What lines below mention the word "agent"? Copy each one.

##############################

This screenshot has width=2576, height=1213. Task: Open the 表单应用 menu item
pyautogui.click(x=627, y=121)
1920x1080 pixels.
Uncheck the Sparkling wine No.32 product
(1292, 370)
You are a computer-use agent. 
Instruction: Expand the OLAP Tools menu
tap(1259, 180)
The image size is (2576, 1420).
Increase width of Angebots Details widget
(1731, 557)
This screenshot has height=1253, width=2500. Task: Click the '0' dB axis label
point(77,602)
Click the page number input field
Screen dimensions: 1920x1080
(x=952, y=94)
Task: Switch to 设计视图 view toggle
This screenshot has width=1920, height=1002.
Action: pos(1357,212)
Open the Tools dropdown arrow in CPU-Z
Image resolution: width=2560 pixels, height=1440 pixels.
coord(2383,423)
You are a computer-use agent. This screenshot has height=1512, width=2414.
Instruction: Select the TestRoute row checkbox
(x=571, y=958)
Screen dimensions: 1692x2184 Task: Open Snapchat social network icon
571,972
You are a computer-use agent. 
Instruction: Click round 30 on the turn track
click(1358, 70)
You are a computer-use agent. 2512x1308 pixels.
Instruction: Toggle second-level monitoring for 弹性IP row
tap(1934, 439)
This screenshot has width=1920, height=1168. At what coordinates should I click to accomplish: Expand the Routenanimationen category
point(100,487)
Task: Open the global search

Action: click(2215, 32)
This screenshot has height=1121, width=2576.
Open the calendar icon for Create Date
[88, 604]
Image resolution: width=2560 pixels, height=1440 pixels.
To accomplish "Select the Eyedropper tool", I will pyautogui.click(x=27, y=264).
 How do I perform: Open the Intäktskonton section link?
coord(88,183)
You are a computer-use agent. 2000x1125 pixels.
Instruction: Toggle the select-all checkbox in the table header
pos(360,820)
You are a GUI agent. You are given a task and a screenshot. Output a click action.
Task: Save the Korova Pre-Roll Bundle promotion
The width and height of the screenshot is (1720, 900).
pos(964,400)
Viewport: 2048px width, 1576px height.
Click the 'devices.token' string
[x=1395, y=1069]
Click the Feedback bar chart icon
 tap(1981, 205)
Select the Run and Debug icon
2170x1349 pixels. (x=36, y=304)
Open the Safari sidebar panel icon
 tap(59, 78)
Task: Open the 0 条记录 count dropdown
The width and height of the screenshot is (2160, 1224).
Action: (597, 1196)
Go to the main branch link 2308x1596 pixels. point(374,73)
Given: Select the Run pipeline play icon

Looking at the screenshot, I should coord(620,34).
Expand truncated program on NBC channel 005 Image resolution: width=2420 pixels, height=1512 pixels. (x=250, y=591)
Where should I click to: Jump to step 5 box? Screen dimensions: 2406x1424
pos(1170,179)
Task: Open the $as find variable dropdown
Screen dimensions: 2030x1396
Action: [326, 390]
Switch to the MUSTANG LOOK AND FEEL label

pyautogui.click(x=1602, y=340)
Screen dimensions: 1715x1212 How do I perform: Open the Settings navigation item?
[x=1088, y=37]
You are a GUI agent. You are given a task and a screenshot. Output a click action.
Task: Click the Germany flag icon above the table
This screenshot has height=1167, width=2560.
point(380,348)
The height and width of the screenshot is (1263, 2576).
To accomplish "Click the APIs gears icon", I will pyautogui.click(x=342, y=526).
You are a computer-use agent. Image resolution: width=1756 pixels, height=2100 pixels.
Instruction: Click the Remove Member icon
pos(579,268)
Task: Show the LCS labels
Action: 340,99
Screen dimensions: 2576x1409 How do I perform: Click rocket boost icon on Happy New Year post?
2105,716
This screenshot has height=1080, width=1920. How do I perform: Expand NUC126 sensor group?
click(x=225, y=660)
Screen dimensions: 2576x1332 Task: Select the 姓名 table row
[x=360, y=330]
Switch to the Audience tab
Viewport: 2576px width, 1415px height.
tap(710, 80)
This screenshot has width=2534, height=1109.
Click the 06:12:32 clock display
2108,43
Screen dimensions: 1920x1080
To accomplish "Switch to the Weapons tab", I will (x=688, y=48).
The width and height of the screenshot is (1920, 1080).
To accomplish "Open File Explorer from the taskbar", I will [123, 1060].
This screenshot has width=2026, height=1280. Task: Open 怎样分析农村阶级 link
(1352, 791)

##############################

TASK RESPONSE →
You are a computer-use agent. 
You are a computer-use agent. This screenshot has height=1512, width=2414.
You are a computer-use agent. 
You are a computer-use agent. 2512x1308 pixels.
You are a computer-use agent. 2000x1125 pixels.
You are a GUI agent. You are given a task and a screenshot. Output a click action.
You are a GUI agent. You are given a task and a screenshot. Output a click action.
You are a computer-use agent. Image resolution: width=1756 pixels, height=2100 pixels.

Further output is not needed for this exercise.